*Task statement*. Find the lines of the records in which the word "block" appears and report how many there are, as a number alone.

*Data for this task*.
□ □ □ □ □ □ □
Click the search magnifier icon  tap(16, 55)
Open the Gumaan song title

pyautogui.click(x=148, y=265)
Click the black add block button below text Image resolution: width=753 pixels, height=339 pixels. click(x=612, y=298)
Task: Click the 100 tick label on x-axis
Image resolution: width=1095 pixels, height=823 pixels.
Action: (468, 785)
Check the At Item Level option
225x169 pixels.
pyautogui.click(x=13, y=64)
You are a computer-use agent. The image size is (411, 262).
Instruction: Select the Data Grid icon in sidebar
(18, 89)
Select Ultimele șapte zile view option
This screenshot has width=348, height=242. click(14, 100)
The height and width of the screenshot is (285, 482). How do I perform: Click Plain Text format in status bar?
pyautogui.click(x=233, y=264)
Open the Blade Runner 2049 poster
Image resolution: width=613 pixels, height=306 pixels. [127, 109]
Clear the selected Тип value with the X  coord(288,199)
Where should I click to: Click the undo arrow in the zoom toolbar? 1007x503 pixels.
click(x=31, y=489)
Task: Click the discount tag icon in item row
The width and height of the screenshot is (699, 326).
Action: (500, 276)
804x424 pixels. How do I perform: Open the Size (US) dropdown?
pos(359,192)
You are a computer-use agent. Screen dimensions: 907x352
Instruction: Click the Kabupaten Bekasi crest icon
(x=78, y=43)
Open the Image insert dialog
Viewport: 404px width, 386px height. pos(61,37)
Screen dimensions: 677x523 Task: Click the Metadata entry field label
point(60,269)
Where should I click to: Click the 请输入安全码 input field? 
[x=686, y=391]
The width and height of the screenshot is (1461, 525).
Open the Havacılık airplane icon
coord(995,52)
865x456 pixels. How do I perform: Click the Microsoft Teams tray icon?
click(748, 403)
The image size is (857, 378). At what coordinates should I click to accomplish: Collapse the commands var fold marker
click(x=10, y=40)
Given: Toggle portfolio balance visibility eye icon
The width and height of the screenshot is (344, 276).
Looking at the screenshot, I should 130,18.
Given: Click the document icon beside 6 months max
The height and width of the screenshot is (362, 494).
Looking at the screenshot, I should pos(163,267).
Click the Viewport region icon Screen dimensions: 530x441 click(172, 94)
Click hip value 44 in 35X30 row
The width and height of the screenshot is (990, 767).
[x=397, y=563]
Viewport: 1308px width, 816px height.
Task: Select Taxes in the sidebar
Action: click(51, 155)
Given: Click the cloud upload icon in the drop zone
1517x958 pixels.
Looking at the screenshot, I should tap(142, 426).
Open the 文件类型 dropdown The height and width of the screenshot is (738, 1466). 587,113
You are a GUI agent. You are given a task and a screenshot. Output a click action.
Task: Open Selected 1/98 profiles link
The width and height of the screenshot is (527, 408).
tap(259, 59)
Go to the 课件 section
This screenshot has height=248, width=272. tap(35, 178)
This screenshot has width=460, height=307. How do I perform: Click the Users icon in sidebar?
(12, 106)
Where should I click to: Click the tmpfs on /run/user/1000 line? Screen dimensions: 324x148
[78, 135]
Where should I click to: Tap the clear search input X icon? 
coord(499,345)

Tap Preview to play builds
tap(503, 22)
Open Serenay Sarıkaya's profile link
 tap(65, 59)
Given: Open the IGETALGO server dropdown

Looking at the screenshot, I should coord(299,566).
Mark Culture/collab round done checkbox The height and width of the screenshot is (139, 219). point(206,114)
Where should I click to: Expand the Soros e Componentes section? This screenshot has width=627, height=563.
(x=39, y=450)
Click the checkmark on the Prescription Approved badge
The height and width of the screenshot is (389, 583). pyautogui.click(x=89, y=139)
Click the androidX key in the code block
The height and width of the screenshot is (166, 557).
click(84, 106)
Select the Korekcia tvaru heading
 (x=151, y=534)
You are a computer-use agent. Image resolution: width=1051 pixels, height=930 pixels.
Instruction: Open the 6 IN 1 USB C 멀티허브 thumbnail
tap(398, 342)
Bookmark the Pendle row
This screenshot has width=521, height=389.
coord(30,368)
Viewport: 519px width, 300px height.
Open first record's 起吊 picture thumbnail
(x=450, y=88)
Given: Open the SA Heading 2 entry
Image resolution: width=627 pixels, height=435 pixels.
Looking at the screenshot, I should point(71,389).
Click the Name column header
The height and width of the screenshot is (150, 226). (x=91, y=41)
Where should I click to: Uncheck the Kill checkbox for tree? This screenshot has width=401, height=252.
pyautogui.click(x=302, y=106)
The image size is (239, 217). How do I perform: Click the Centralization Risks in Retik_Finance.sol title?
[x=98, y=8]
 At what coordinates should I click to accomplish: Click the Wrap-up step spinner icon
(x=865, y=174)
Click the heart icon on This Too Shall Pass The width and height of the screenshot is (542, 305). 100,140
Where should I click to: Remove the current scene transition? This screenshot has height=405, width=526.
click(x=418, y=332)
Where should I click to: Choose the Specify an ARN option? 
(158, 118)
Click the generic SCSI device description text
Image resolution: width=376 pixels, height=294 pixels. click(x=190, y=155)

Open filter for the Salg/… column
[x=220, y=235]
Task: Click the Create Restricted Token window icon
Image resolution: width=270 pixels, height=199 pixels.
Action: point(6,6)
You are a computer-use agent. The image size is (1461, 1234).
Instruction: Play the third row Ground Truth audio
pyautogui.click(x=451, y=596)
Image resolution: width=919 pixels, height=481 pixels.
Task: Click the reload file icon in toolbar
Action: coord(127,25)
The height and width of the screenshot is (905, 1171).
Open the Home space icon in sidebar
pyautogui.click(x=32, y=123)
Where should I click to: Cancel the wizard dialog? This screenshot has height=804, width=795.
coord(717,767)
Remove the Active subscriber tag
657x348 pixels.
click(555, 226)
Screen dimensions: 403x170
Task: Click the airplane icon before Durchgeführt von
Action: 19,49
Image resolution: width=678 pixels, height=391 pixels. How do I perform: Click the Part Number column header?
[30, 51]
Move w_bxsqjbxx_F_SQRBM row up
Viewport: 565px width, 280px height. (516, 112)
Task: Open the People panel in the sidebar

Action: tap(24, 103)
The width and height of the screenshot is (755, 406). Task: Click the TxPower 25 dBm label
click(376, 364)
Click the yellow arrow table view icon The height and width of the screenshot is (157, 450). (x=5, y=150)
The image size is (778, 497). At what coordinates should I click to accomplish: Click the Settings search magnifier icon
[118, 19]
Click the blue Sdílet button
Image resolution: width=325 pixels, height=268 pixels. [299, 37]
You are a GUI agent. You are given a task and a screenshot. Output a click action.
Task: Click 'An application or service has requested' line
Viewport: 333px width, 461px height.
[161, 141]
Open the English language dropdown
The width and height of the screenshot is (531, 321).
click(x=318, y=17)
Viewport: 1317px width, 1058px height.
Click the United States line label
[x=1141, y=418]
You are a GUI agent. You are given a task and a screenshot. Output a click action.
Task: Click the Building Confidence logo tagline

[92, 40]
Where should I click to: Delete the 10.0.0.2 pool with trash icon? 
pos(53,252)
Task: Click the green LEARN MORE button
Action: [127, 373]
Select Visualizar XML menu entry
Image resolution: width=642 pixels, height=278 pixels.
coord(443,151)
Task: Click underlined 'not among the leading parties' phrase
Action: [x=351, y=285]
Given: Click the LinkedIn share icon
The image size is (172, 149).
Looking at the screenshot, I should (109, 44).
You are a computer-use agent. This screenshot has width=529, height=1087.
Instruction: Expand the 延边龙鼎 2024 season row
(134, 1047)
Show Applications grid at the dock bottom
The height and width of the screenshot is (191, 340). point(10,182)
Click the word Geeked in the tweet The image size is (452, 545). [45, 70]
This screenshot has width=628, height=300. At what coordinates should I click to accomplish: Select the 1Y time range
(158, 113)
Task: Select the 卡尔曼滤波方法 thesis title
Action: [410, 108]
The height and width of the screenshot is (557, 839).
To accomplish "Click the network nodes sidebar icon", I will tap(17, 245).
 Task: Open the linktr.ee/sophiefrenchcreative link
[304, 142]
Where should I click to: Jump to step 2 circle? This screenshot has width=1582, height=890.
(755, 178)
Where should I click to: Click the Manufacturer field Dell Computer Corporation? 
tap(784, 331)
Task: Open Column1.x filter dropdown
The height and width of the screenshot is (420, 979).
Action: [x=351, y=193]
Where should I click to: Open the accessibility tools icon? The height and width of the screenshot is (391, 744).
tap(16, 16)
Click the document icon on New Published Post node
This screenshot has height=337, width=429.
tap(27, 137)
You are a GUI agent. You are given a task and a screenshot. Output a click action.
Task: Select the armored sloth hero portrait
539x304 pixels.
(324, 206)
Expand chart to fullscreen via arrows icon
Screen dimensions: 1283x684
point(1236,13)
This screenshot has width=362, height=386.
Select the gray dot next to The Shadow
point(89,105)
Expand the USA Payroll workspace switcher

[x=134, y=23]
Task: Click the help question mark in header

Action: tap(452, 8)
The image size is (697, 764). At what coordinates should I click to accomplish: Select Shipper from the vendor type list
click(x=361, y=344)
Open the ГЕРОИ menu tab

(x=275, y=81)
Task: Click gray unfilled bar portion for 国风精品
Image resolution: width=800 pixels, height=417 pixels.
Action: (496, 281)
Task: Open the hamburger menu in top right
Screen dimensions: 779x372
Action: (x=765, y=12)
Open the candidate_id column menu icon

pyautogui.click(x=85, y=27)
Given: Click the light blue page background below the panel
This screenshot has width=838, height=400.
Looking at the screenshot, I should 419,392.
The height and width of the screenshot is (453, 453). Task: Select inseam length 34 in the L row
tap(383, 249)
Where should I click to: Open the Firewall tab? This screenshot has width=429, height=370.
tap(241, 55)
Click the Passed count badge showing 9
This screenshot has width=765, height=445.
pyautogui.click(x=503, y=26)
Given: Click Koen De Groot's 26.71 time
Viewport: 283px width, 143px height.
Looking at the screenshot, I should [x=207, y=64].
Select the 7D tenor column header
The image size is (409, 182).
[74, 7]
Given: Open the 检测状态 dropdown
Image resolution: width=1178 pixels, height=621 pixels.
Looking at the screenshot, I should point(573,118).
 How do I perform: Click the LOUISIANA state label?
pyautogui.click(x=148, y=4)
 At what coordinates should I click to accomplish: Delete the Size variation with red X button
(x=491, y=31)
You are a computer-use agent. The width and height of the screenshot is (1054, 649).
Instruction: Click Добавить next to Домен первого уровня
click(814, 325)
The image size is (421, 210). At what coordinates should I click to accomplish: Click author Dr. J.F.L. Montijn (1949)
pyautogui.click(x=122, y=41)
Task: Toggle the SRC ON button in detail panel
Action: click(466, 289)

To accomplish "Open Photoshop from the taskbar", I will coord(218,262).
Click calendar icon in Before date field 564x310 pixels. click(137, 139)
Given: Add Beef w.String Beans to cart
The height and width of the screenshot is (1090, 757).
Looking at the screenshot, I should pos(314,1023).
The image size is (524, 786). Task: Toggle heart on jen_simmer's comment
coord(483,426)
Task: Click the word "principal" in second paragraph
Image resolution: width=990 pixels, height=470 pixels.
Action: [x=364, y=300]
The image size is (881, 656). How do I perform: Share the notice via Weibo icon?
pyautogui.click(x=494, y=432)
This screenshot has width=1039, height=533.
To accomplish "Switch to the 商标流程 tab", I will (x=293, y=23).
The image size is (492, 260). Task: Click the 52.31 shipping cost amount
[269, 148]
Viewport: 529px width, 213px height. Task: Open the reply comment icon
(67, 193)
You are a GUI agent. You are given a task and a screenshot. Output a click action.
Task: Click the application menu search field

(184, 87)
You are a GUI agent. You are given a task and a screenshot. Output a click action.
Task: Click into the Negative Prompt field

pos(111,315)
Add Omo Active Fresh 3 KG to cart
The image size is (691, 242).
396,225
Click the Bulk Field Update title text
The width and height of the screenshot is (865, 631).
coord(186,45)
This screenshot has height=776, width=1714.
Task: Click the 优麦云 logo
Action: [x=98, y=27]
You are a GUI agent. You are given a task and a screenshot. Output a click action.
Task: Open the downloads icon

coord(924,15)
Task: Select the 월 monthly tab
□ □ □ □ □ □ □
*Response to this task*. 2